Quotes Attributed to Amy Crews Cutts, deputy chief economist, Freddie Mac.

•·         "The 12-month price growth of core personal expenditures remained at 1.4 percent in July, which kept overall inflation expectations well at bay. Fed chairman Bernanke reiterated this in his August 27th speech in Wyoming, noting that with inflation expectations reasonably stable and the economy growing, inflation should remain near current readings for some time before rising slowly. As a result, mortgage rates eased further this week to new historic lows.

•·         "House prices, however, appear to be firming. Home prices rose 2.3 percent between the first and second quarter of this year, reaching the highest level since the fourth quarter of 2008, according to the S&P/Case Shiller® National Home Price Index. In addition, 15 metropolitan areas in the 20-City Composite Index experienced annual house price growth in June, compared to 13 in May and 11 in April."

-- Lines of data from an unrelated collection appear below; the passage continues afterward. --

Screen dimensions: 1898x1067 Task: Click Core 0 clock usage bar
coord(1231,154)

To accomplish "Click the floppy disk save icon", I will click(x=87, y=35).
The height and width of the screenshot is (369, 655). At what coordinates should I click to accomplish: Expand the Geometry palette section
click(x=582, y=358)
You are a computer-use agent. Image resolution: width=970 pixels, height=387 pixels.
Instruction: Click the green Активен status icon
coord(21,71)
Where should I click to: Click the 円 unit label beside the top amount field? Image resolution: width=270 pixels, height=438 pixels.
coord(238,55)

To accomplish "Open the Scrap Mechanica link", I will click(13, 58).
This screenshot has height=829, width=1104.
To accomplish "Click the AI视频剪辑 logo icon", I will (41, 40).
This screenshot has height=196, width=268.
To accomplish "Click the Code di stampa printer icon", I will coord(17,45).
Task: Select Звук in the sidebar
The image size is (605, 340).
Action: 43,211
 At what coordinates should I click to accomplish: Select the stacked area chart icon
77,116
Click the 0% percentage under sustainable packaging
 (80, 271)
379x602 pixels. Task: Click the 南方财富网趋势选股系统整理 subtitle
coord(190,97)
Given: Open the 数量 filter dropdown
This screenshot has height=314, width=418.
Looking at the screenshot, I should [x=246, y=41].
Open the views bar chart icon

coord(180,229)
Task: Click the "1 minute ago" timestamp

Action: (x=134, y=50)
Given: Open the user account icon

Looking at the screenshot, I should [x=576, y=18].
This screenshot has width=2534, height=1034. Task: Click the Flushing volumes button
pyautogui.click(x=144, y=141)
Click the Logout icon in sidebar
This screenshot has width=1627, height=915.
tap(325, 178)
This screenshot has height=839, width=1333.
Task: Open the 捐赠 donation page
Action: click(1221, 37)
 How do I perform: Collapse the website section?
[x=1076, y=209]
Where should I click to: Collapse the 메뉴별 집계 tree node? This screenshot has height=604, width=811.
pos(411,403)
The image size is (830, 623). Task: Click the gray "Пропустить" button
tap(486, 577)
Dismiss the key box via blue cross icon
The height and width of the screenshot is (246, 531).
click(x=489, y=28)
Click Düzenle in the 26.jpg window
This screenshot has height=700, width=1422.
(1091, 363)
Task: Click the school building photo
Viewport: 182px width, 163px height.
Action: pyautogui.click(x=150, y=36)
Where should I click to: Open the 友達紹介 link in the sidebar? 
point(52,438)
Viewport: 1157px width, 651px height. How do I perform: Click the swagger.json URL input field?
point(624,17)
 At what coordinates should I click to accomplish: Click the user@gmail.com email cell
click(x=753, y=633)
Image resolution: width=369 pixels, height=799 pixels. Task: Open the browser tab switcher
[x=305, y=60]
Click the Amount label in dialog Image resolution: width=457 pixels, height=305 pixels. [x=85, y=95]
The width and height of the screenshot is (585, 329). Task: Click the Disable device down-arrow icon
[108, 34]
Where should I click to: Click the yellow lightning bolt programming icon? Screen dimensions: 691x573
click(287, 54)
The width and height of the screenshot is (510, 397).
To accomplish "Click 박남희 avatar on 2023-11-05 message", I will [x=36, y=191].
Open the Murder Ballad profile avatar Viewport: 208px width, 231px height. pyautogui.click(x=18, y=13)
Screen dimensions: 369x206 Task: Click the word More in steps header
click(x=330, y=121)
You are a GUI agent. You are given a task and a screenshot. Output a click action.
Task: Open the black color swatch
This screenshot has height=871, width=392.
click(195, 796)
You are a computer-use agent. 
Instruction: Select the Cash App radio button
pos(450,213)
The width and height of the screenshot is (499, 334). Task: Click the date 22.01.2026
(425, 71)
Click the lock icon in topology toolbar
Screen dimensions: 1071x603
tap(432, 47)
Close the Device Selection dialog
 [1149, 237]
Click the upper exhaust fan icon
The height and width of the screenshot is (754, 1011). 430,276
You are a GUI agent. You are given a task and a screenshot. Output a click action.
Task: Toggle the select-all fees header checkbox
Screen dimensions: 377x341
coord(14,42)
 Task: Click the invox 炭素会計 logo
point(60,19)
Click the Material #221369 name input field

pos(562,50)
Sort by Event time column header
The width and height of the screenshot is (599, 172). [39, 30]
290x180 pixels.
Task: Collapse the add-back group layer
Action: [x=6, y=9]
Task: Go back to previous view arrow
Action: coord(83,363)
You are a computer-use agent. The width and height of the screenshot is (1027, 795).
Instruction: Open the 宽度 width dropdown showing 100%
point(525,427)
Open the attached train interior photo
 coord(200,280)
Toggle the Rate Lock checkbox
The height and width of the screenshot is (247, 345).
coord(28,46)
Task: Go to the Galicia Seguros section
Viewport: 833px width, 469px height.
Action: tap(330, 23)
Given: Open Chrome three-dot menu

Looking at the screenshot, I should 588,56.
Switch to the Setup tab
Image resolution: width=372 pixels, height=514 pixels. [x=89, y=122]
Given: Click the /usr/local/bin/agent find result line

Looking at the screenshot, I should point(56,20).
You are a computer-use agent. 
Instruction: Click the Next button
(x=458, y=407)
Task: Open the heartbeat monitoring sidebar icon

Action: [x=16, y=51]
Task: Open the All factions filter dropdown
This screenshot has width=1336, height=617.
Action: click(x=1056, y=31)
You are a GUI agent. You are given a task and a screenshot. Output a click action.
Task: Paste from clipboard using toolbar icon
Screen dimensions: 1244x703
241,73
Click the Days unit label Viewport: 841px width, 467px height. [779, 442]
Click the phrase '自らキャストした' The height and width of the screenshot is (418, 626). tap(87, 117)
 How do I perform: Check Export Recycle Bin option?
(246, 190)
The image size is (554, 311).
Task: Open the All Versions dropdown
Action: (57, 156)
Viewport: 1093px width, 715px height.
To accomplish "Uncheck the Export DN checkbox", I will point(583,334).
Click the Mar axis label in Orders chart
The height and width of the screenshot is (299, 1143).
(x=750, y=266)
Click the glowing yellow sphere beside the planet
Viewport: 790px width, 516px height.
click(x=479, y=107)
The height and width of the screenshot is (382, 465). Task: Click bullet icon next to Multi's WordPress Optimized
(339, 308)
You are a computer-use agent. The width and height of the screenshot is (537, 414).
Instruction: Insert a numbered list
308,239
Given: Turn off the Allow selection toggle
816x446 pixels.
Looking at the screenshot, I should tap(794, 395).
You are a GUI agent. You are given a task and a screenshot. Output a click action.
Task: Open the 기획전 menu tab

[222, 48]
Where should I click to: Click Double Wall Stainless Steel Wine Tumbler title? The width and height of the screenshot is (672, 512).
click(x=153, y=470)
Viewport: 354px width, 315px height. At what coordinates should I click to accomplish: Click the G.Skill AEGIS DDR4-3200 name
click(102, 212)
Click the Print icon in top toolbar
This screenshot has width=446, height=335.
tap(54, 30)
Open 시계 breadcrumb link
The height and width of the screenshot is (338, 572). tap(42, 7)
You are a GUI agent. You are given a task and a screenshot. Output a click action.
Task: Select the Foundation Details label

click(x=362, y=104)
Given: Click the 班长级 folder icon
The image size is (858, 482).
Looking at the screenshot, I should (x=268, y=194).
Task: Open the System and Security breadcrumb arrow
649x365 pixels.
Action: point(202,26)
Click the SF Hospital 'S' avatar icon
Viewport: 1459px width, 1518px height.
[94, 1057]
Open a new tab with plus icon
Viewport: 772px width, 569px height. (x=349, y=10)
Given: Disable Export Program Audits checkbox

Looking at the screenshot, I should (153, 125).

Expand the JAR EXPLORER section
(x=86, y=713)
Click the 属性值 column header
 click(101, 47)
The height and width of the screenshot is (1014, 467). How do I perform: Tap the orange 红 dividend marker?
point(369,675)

From Dick Lepre, San Francisco

 

Friday September 3, 2010

BLS Employment Situation Report is mixed.  It shows -54,000 jobs overall (expectation was -100,000), +67,000 private sector jobs, Unemployment rate up to 9.6%, Hourly Earnings +0.3% and a flat work week.    The report is indeed better than expected but this is a picture of a jobs market going nowhere and is most certainly not a sign of economic growth.  Many people reentered the jobs market last month.  That is why the Unemployment rate was up.  That could be because of that temporary end to extended unemployment benefits so I would not read anything into last month's change in the Unemployment Rate.

Treasuries sold off in early trading in response to a) the better than expected not as bad as expected overall number and the fact that the techs were massively overbought and now correcting.

I keep saying "the good news is that the bad news is not as bad as expected" which at first was a somewhat funny way to describe the situation but the fact that this has become the modus operandi is no longer funny.

Thursday September 2, 2010

Initial Jobless Claims were 472,000 last week, consensus was 475K, previous was 478K.  The jobs market is still weak.  Productivity (GDP/hr. worked) was -1.8%.  Unit Labor Costs were +1.1%.  Pending Homes Sales were +5.2% which is a rebound from the previous -2.8%.

The best story I found today in WSJ was that Ferrari was recalling 1,248 of their $250,000 a pop 468 Italias because of engine fires cause by bad glue.